__Your task__
Scan the records that follow, and whenever a line has the word "Viewport", copy it.

★ ★ ★ ★ ★

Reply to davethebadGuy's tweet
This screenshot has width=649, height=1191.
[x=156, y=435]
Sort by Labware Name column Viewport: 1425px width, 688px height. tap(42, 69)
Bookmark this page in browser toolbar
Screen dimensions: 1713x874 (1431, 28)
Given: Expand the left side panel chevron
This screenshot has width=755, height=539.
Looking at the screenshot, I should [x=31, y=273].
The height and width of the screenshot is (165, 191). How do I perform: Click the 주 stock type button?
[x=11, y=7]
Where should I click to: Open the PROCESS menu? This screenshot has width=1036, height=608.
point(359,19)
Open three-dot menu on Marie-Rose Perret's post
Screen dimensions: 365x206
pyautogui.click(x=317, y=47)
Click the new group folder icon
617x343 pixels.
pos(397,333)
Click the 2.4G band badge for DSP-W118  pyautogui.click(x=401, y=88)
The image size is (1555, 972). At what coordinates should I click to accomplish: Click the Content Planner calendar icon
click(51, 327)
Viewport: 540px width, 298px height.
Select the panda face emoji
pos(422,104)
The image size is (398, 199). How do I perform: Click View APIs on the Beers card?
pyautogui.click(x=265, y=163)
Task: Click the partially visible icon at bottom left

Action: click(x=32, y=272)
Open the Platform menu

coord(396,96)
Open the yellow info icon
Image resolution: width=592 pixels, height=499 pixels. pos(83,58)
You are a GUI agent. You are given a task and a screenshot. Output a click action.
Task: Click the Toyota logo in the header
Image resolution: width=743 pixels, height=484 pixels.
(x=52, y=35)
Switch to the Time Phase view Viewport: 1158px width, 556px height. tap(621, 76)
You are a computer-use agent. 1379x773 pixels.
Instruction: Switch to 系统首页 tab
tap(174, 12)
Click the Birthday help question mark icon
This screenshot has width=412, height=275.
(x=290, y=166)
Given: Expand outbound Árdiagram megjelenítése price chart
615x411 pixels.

★ ★ ★ ★ ★

__Output of the task__
Sort by Labware Name column Viewport: 1425px width, 688px height. tap(42, 69)
Viewport: 540px width, 298px height.
Switch to the Time Phase view Viewport: 1158px width, 556px height. tap(621, 76)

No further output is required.